Are the wrong people worrying about their health?

We’ve never been more educated when it comes to health and fitness... and yet our rates of obesity, diabetes and heart disease are only climbing higher. Is it because the the wrong people worrying?

Sarah Henry, NEXT editor
This morning, over my first coffee of the day, I scrolled through my social media feeds. First up, there was a super fit friend posing post run: ‘Just busted out today’s 10km. Struggled. Soooo unfit’. Rubbish! She’d probably give some members of the All Blacks a run for their money. Another acquaintance had photographed their breakfast bowl, saying ‘nothing like acai to kick-start my healthy eating...’ Knowing this particular person hasn’t seen a carbohydrate since 2012, I’m pretty sure there is nothing to kick start. Further down the feed, people were posting images of workouts, supplements, sugar-free snacks and paleo lunches, BPA-free bottles, new season yoga pants and the latest super-charged neon trainers, all put out to the social media universe like a badge of honour – ‘Look at me. I worry about my health’.
Later, I stopped in at my local dairy on the way to work. The shop is next to a bakery and I had to fight my way through the high school kids fuelling up on the way to school. What was on the menu? Pies, chips, hotdogs, battered fish, deep-fried chicken (yes, at 8am!) and litres of fizzy drink! And before we blame the kids, there were also a few adults, with generous waistlines, stocking up. I wanted to rip the stuff out of their hands and scream ‘Why?’
I agree with Ben when he says you can’t worry about your health enough. If you don’t have your health, you really don’t have anything, but we need a large number of our society to start worrying about it some more. It’s as if all the ‘body positive’ messages about ‘loving yourself exactly the way you are’ have become excuses to eat what we want and do as little as possible. Perhaps we need to find some middle ground and change the language. Rather than encouraging people to worry about their health– which is promoting the wrong people to obsess – we need to promote ‘caring about our health’. We ‘care’ for our pets. We ‘care’ for our cars, let’s all start to ‘care’ about our health.

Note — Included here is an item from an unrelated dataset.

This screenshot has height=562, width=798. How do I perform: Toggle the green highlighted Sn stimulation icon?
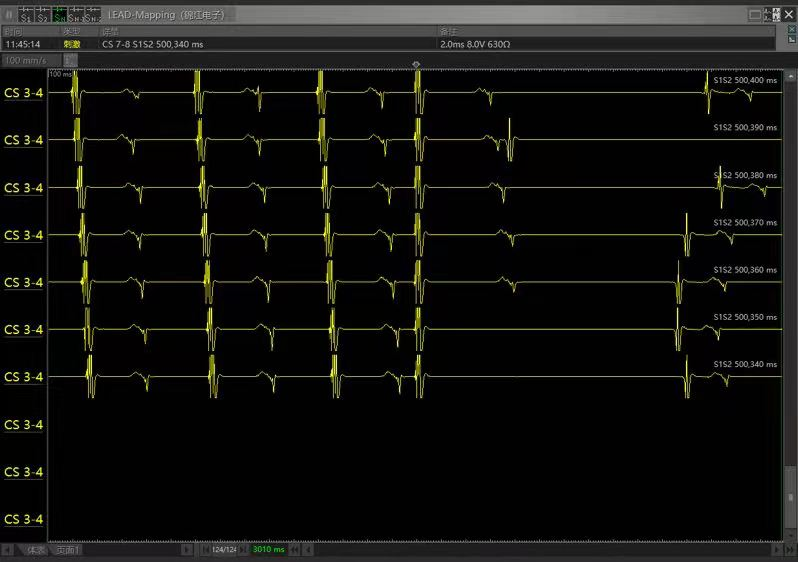coord(60,15)
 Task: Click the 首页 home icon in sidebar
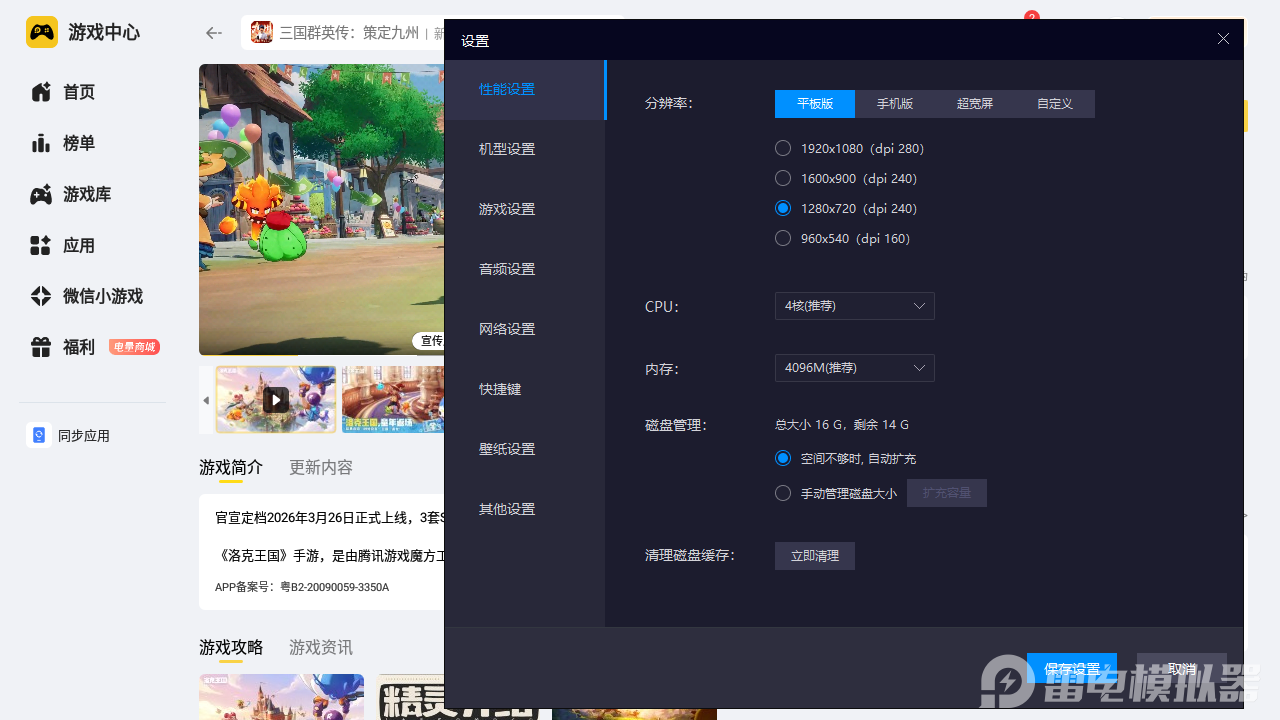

Ben Warren, nutrition and holistic health expert
I don’t believe the wrong people are worrying about their health. You can’t worry about your health enough.
This question assumes that the ‘perfectly healthy’ people are, in fact, healthy. It’s a common assumption… the Ministry of Health states that 90% of people think they are healthy.
Yet new registrations for cancer are increasing by 18.7% in New Zealand, over 270,000 people have been diagnosed with diabetes (mostly type 2), 33% of adults are obese in New Zealand and over 40% of deaths still come from heart disease (including stroke).
So, where are the healthy people? They are at seminars, researching online, in health food shops (caring about what they eat) and taking supplements to pick up the nutrients that are no longer in the food.
Yet, 84% of New Zealanders have low vitamin D (below 80 nmol) and without adequate vitamin D, you’re stuffed! You might not have a diagnosed disease, but your body and mind will not be operating as well as it should. A lack of a diagnosed disease or problem does not make you healthy!
I perform extensive blood work on my clients and I’ve yet to find someone who can’t make improvements in their blood work through diet, exercise and nutritional supplements. As far as I’m concerned, you can’t worry about your health too much.
Worrying provides the motivation to gain knowledge and take action, so although worrying about your health seems negative, often the net effect is improved knowledge and improved health as a result.
Health is a process, it’s something you work towards on a daily level, making the best decisions you can about the foods you are eating, ensuring adequate exercise and working on personal mental/emotional wellness. The problem is not that the wrong people are worrying about their health, the problem is that not everyone is worrying about their health!